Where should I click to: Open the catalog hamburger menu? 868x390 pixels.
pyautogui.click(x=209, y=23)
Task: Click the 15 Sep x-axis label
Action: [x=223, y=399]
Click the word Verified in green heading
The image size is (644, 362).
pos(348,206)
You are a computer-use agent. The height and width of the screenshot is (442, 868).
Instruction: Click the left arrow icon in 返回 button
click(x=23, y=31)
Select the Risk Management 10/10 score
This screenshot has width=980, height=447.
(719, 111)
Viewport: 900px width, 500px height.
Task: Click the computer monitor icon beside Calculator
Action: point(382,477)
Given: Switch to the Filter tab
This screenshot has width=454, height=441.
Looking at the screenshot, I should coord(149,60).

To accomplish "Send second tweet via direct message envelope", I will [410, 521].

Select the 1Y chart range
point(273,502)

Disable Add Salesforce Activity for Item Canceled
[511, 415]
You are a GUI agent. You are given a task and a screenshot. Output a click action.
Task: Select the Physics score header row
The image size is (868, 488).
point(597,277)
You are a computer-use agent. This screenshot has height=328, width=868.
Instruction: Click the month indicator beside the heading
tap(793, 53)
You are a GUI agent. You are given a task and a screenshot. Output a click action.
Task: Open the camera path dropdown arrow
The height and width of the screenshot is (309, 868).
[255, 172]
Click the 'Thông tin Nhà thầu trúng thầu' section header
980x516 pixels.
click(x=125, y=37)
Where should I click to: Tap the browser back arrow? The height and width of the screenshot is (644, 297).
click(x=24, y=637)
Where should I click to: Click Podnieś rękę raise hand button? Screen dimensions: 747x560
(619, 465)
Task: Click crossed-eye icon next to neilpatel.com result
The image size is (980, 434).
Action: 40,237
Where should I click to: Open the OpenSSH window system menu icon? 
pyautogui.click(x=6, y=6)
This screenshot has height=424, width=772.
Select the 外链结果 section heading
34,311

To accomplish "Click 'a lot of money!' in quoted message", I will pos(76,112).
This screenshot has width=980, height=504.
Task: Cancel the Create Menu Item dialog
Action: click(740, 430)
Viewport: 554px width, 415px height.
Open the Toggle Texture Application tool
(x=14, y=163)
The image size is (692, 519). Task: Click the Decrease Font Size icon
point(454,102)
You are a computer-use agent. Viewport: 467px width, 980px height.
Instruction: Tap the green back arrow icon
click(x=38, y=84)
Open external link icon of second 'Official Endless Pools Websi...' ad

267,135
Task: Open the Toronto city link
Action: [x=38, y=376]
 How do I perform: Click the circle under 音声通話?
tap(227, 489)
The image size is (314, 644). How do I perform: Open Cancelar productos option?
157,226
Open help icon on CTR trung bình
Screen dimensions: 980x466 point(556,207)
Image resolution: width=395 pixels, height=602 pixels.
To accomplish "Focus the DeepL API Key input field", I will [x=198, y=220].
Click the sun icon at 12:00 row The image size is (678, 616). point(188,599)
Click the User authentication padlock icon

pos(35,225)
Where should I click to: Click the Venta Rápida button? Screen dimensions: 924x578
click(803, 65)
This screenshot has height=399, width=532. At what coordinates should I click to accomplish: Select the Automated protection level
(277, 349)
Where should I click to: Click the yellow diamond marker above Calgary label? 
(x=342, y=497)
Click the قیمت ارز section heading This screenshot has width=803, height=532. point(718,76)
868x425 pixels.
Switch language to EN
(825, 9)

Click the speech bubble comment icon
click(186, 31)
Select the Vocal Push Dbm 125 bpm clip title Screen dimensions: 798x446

====

> _Assignment_:
Starting at the line with "Instruction: Click the left" and ending at the line with "You are a computer-use agent. This", print each line of the listing above exactly, with no other lines.

> _Solution to this task_:
Instruction: Click the left arrow icon in 返回 button
click(x=23, y=31)
Select the Risk Management 10/10 score
This screenshot has width=980, height=447.
(719, 111)
Viewport: 900px width, 500px height.
Task: Click the computer monitor icon beside Calculator
Action: point(382,477)
Given: Switch to the Filter tab
This screenshot has width=454, height=441.
Looking at the screenshot, I should coord(149,60).

To accomplish "Send second tweet via direct message envelope", I will [410, 521].

Select the 1Y chart range
point(273,502)

Disable Add Salesforce Activity for Item Canceled
[511, 415]
You are a GUI agent. You are given a task and a screenshot. Output a click action.
Task: Select the Physics score header row
The image size is (868, 488).
point(597,277)
You are a computer-use agent. This screenshot has height=328, width=868.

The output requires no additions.